Problem: After finding the line containing "Task: Click the Graph palette toolbar icon" below, please output that line and each following one through the line containing "The width and height of the screenshot is (630, 302).", exactly as written.

START Materials provided

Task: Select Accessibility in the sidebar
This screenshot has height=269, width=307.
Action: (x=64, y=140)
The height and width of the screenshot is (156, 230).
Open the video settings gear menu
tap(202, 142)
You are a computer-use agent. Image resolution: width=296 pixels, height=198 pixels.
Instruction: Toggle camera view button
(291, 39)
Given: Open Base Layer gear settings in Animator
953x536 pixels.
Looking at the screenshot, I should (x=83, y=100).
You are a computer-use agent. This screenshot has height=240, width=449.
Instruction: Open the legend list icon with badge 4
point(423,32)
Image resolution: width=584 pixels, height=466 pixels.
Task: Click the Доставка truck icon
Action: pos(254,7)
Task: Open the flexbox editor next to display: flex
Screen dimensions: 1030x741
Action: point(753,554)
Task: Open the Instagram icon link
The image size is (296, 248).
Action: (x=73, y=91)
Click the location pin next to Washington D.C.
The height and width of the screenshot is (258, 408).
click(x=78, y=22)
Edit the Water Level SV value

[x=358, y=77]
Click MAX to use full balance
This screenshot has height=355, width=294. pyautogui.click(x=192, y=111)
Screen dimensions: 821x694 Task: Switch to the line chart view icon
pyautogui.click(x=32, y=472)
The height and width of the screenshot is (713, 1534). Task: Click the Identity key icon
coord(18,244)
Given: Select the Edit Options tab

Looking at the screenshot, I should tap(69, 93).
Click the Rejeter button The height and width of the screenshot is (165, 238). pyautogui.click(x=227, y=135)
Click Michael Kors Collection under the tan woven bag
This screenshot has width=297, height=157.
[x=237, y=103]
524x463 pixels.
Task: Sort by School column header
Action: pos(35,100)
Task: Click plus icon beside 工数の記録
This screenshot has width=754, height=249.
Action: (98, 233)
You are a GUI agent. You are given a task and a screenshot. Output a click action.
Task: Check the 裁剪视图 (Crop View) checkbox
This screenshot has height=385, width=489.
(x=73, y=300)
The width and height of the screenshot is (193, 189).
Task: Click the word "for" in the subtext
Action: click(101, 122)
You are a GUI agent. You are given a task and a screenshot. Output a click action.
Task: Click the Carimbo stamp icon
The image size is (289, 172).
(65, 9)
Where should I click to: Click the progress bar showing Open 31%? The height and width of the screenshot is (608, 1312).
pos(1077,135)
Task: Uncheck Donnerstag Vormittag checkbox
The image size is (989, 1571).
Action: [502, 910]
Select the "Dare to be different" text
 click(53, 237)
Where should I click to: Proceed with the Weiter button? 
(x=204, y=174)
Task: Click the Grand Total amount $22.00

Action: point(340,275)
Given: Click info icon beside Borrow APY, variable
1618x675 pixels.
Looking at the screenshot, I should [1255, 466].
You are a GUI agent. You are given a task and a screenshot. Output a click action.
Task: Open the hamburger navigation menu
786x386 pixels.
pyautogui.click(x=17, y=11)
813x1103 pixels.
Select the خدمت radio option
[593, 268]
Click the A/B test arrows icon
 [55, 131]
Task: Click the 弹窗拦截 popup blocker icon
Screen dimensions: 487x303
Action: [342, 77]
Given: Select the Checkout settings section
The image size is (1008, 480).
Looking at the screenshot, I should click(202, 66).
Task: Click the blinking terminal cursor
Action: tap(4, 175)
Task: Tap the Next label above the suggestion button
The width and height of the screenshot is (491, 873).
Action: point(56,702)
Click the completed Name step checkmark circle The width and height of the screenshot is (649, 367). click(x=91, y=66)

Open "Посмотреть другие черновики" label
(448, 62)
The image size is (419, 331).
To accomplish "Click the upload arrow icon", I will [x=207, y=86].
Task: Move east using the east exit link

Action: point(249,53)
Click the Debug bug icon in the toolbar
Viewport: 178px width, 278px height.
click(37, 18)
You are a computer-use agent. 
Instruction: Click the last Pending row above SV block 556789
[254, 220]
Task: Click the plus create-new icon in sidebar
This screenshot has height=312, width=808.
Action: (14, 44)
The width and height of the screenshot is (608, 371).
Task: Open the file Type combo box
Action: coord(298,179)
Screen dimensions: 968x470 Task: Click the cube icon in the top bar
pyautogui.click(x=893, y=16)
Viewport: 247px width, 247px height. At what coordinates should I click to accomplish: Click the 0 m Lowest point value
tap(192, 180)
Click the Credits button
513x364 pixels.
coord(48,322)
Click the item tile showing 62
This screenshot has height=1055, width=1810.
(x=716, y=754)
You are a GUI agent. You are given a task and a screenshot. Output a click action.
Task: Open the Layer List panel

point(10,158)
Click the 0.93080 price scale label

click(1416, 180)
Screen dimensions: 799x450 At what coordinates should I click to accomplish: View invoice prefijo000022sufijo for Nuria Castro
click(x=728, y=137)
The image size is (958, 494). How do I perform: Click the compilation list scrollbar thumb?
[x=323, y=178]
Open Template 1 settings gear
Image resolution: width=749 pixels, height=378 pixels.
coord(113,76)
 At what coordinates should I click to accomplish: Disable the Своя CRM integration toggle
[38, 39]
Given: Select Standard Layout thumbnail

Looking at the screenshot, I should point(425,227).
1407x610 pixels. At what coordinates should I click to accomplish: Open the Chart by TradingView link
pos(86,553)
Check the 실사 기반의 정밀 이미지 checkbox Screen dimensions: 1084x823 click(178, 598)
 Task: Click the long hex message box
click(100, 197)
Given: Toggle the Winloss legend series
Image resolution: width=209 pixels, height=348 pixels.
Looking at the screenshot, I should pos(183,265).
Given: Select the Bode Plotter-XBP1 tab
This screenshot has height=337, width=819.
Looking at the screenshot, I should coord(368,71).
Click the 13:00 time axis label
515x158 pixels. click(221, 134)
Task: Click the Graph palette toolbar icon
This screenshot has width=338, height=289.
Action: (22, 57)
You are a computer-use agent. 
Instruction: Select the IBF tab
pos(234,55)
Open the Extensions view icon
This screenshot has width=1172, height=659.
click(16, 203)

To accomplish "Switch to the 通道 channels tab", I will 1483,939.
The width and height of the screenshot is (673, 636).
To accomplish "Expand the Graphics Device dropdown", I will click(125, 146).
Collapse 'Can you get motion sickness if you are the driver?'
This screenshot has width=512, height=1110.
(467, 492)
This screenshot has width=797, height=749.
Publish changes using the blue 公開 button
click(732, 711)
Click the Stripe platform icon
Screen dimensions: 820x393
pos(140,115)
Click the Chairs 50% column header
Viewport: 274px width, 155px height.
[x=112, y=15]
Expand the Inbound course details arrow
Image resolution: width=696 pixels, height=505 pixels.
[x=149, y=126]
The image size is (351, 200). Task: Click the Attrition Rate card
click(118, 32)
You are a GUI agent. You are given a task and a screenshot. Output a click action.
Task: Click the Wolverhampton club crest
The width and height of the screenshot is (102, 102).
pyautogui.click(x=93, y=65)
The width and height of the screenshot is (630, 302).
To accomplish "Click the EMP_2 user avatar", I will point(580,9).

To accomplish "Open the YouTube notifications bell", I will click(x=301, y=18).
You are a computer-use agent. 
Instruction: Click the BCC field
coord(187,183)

END Materials provided

Problem solution:
Task: Click the Graph palette toolbar icon
This screenshot has width=338, height=289.
Action: (22, 57)
You are a computer-use agent. 
Instruction: Select the IBF tab
pos(234,55)
Open the Extensions view icon
This screenshot has width=1172, height=659.
click(16, 203)

To accomplish "Switch to the 通道 channels tab", I will 1483,939.
The width and height of the screenshot is (673, 636).
To accomplish "Expand the Graphics Device dropdown", I will click(125, 146).
Collapse 'Can you get motion sickness if you are the driver?'
This screenshot has width=512, height=1110.
(467, 492)
This screenshot has width=797, height=749.
Publish changes using the blue 公開 button
click(732, 711)
Click the Stripe platform icon
Screen dimensions: 820x393
pos(140,115)
Click the Chairs 50% column header
Viewport: 274px width, 155px height.
[x=112, y=15]
Expand the Inbound course details arrow
Image resolution: width=696 pixels, height=505 pixels.
[x=149, y=126]
The image size is (351, 200). Task: Click the Attrition Rate card
click(118, 32)
You are a GUI agent. You are given a task and a screenshot. Output a click action.
Task: Click the Wolverhampton club crest
The width and height of the screenshot is (102, 102).
pyautogui.click(x=93, y=65)
The width and height of the screenshot is (630, 302).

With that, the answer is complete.